La féminisation de la société va de pair avec l’infantilisation. Quand l’enfant est roi, ce sont les femmes qui exercent la régence ! La distinction de sexe est donc désormais à manier avec précaution. Il est entendu qu’il n’y a plus de « chef de famille », et que les femmes peuvent faire tout ce que peuvent faire les hommes, mais que les hommes ne peuvent pas faire tout ce que peuvent les femmes (accoucher, par exemple). On distingue le sexe et le « genre » pour accréditer l’idée que l’identité sexuée ne s’acquiert que socialement. En abolissant le plus possible les rôles sociaux masculines-féminins, on pose l’égalité comme similitude (et la hiérarchie comme synonyme d’exclusion, alors que la hiérarchie est d’abord inclusion et englobement du contraire, comme l’a montré Louis Dumont). On croit réhabiliter le hors-norme en en faisant une norme parmi d’autres. On fait du « droit à l’enfant » un absolu, « sans apercevoir que ce qui distingue avant tout une famille humaine d’une famille animale est d’être instituée en référence à un système symbolique de parenté ». On confond l’autorité et le pouvoir en englobant les deux notions sous le terme de « domination », ce qui permet de faire croire que les femmes ont de tout temps été des victimes.
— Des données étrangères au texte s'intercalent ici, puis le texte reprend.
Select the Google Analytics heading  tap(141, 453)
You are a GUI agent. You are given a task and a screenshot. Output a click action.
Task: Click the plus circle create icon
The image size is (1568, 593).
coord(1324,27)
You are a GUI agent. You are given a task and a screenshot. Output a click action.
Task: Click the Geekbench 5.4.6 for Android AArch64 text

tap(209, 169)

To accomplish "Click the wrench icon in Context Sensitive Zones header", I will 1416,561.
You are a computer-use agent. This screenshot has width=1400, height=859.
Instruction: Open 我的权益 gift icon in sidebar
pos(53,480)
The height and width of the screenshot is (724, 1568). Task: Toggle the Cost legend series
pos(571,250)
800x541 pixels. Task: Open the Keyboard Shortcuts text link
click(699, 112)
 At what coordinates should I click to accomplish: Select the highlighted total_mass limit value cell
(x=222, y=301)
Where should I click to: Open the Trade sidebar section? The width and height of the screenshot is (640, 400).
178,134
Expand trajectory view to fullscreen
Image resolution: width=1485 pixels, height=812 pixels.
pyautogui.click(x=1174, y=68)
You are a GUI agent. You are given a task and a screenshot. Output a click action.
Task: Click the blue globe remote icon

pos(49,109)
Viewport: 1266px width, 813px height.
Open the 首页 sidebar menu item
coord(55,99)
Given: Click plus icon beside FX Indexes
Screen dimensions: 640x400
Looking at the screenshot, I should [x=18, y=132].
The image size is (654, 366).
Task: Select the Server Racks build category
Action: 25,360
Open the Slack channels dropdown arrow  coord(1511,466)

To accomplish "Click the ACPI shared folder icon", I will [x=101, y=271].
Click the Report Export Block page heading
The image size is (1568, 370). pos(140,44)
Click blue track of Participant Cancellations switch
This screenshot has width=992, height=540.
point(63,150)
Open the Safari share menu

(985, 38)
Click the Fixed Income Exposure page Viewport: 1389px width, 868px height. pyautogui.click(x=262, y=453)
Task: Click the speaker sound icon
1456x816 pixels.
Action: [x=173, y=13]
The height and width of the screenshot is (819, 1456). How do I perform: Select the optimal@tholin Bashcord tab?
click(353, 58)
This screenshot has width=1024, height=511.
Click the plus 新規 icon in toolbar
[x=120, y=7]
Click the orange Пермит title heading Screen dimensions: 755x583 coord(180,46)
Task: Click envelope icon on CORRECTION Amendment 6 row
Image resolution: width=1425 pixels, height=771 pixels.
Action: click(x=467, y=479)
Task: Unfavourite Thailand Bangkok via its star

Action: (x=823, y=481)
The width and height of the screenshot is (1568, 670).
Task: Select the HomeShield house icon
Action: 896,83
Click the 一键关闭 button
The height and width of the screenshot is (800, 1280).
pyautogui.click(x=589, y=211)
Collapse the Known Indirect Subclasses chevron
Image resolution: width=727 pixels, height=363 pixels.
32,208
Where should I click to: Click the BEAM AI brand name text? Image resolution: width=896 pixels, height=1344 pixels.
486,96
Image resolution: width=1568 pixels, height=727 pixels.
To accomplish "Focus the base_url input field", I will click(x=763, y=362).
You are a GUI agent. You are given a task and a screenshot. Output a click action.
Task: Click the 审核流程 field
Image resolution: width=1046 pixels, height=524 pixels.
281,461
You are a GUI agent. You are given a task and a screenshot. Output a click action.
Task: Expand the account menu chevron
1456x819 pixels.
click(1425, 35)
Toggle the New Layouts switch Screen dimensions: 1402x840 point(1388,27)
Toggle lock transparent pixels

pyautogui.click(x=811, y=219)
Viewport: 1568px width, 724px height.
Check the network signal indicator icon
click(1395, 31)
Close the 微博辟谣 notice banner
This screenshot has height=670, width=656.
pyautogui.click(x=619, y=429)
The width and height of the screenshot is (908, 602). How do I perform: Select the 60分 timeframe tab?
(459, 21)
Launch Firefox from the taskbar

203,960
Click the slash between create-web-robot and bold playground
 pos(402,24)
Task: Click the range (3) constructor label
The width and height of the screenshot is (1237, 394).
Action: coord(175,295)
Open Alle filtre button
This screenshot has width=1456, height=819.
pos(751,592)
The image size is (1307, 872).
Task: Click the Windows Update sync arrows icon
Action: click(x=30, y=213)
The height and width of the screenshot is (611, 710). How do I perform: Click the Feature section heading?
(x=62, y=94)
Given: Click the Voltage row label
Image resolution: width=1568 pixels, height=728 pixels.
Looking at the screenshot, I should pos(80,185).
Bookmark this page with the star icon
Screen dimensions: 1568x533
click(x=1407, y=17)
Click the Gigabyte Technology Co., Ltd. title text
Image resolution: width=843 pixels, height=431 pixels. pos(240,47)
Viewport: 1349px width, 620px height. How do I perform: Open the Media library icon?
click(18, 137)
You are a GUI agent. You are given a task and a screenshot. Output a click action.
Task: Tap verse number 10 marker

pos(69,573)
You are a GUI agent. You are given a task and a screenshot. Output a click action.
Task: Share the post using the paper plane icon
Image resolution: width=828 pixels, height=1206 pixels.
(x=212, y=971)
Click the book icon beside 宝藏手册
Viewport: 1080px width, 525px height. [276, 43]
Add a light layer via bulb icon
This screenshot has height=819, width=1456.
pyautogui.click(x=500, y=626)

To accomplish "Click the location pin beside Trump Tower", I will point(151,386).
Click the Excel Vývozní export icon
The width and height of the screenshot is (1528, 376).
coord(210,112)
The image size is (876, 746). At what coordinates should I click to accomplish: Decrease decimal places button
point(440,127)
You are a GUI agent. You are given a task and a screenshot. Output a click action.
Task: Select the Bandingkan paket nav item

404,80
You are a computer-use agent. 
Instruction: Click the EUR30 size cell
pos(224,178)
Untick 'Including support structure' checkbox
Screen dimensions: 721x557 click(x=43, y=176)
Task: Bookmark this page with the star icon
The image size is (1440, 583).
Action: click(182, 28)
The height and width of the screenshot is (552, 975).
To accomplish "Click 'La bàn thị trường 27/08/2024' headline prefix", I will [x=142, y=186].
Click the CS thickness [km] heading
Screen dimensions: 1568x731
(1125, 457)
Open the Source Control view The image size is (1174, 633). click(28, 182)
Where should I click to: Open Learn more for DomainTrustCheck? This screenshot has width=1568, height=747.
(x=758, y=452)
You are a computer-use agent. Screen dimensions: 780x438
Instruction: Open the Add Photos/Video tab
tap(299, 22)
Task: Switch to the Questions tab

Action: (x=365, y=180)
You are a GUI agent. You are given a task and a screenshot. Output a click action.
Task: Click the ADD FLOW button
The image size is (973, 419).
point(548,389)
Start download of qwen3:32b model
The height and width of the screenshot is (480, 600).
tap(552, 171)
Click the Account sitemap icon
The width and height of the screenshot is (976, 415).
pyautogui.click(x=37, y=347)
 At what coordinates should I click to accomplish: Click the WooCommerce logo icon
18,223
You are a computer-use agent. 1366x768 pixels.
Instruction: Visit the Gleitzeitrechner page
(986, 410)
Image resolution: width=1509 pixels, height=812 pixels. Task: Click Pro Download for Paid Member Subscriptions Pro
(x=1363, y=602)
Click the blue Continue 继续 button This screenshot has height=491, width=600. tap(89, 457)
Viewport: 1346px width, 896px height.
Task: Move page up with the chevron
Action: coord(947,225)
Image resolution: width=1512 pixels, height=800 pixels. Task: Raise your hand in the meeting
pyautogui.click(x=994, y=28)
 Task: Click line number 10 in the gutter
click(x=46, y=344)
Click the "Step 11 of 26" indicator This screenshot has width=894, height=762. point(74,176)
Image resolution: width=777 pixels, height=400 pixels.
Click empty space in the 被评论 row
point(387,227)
En faisant croire à son partenaire qu’elle prend la pilule, une femme peut se faire faire un enfant et exiger ensuite de celui qu’elle a ainsi mystifié qu’il paie pour élever cet enfant. Elle peut aussi décider seule de l’avortement d’un enfant conçu à deux.
Rien ne résume mieux cette évolution que celle du statut attribué à l’homosexualité. S’il y a cinquante ans, « l’apologie de l’homosexualité » tombait sous le coup de la loi, aujourd’hui c’est « l’homophobie » qui peut faire l’objet d’une sanction pénale, à tel point que dans les écoles on organise désormais des campagnes visant à « sensibiliser les enfants à l’homophobie » (sur le thème : « On a tous le droit d’aimer »). Quelle que soit l’opinion que l’on puisse avoir sur l’homosexualité, le rapprochement de ces deux faits a quelque chose de sidérant. Voici un demi-siècle, l’homosexualité était de façon assez ridicule présentée comme « honteuse » ou « anormale », aujourd’hui elle est devenue si admirable qu’il est interdit de dire qu’on ne l’apprécie pas. Dans l’un et l’autre cas, c’est la liberté qui n’y trouve pas son compte.
Bien entendu, l’homme compassionnel n’est pas forcément un homme compatissant, pas plus que la moraline n’est la morale ou la sensiblerie, la sensibilité. Quand on veut avoir de l’amour pour tout le monde (agapè), on n’en a en réalité pour personne : ce qui se gagne en intensité se perd en extension. On tombe alors dans la pose avantageuse ou dans la pétition de principe. Dans l’alibi et dans la bonne conscience. Cet amour indifférencié dérive subrepticement du souci de soi. Il relève d’une forme « d’altruisme » qui n’est que de l’égoïsme déguisé : « C’est pour ne pas souffrir moi-même que je ne veux pas que l’autre souffre, et je m’intéresse à lui pour l’amour de moi. »« Moins il y a d’humanité, remarque Michel Maffelosi, plus l’humanitarisme bien-pensant pousse la chansonnette d’un humanisme étriqué et sclérosé qui, telle la scholastique inquisitoriale des XVIIe, XVIIIe siècles, est incapable de reconnaître la puissante vitalité des modes de vie alternatifs et de l’hétérodoxie théorique. »
Dans son Essai sur la révolution, Hannah Arendt s’était livrée à une critique dévastatrice de la « politique de la pitié », montrant notamment qu’elle était le contraire même d’une politique social, et même d’une politique tout court. « Le point fondamental, souligne Myriam Revault d’Allonnes, est qu’avec la politique de la pitié, c’est la notion de people qui voit son acception profondément modifiée et même, aux yeux d’Arendt, dénaturée. Le peuple citoyen – celui qui participe à l’agir-ensemble, au pouvoir en commun – devient le peuple souffrant, celui des malheureux et des victimes. » Un tel « peuple » ne cherche plus à s’afficher comme une puissance politiquement souveraine, mais à surenchérir dans la concurrence victimaire et lacrymale. Avec la politique de la pitié, c’est la politique elle-même qui finit par faire pitié.